Questo Governo ormai respira a fatica. Finge di stare bene, accenna a patetiche corsette sul posto come la trasferta a Washington o il simposio di Sorrento, ma tutti sanno che ormai il conto alla rovescia verso il voto è iniziato. Lo spoiler delle amministrative ci dirà il quantitativo di sangue elettorale che verrà versato, dopo tanti mesi di convivenza forzata stile Guerra dei Roses. E il rischio di un epilogo stile Attrazione fatale, una volta che si sia detti addio. Perché giova ripeterlo: a Washington, al netto delle reali finalità del viaggio che restano ovviamente riservate e segrete, Mario Draghi ha incassato un due di picche clamoroso sul tema del tetto di prezzo al gas. Guarda caso, nonostante mezza Europa abbia aperto conti in rubli presso Gazprombank, il Cremlino ha deciso proprio ora di alzare ulteriormente l’asticella della sfida, giocando con i rubinetti della pipeline Yamal-Europe. Pensate che non ci sia alcuna correlazione fra la delusione americana legata all’alternativa del gas LNG per l’Europa e la scelta russa di forzare i termini dello scontro, spostandolo chiaramente su un altro asse che contempli anche l’azzardo scandinavo di adesione-lampo alla Nato?

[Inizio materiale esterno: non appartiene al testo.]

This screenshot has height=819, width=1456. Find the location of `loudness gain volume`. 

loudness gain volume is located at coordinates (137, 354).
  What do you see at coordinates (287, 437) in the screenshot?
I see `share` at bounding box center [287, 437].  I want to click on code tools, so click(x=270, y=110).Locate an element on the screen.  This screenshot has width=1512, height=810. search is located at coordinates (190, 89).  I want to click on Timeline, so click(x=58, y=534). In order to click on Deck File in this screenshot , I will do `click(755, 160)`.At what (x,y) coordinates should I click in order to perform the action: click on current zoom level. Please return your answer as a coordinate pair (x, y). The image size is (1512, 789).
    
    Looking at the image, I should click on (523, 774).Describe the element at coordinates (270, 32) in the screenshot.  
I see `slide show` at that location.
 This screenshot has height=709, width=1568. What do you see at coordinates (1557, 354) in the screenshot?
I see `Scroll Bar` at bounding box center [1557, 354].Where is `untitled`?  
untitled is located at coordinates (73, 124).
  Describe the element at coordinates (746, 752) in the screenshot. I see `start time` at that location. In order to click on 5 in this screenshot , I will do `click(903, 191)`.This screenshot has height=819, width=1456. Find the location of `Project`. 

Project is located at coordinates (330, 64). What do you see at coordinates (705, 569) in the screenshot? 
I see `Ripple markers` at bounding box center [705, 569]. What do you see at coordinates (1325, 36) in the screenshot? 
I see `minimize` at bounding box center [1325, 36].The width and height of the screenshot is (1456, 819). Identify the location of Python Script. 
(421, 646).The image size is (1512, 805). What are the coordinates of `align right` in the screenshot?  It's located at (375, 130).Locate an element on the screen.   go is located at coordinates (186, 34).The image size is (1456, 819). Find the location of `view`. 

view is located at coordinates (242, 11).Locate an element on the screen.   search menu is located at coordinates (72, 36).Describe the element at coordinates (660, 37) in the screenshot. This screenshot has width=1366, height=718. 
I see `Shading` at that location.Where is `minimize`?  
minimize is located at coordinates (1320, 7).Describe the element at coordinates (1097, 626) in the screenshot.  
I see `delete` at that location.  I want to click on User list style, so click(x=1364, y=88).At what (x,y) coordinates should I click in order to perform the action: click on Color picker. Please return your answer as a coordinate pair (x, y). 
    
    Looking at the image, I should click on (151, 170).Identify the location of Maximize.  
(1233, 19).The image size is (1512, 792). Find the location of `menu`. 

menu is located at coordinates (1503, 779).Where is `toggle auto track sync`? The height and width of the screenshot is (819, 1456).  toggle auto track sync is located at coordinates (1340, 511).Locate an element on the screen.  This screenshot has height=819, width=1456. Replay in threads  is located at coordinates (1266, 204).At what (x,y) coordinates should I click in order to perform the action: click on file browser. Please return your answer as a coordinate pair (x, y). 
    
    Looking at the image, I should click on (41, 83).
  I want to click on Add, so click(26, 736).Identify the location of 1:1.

Nel mezzo, l’Italia. Il ventre molle, dove il Copasir perde tempo con il giallo degno di Una pallottola spuntata delle spie russe nei talk-show, mentre nella realtà i francesi fanno shopping bancario in ossequio al Patto del Quirinale. Non vi pare che qualcosa stoni, non vi pare che vi sia un clamoroso cortocircuito fra priorità? Ora, poi, l’azzardo terminale: se davvero Roma continuerà a proporsi come capofila e architrave della linea atlantista in seno all’Ue, quella che ieri ha visto Josep Borrell annunciare altri 500 milioni di stanziamento per armi pesanti a Kiev, rischiamo davvero di entrare nel mirino del Cremlino. E non con gli attacchi hacker, bensì con interventi drastici di stop totale a investimenti e interscambio, magari con coté di congelamento degli assets italiani operanti in Russia. E nel pieno del tentativo di sganciamento di Unicredit da quel mercato.
Il Governo ormai sta cercando soltanto un alibi credibile per abbassare il sipario. Attenzione a non strapparlo, però. Perché come confermato dall’International Energy Agency, l’export russo di energia nei soli primi 4 mesi di quest’anno ha già incamerato entrate fiscale per il budget federale di Mosca pari alla metà dei 9,5 trilioni di rubli messi a bilancio per l’intero 2022. Mosca ha quindi un cuscinetto per resistere e persino per affrontare qualche settimana di azzardo nella contrapposizione. Noi no. Ma se volete, consolatevi pure con la nuova Cassa del Mezzogiorno che Mario Draghi vorrebbe far pagare all’Ue. Le risate di Berlino si sentono fino a qui.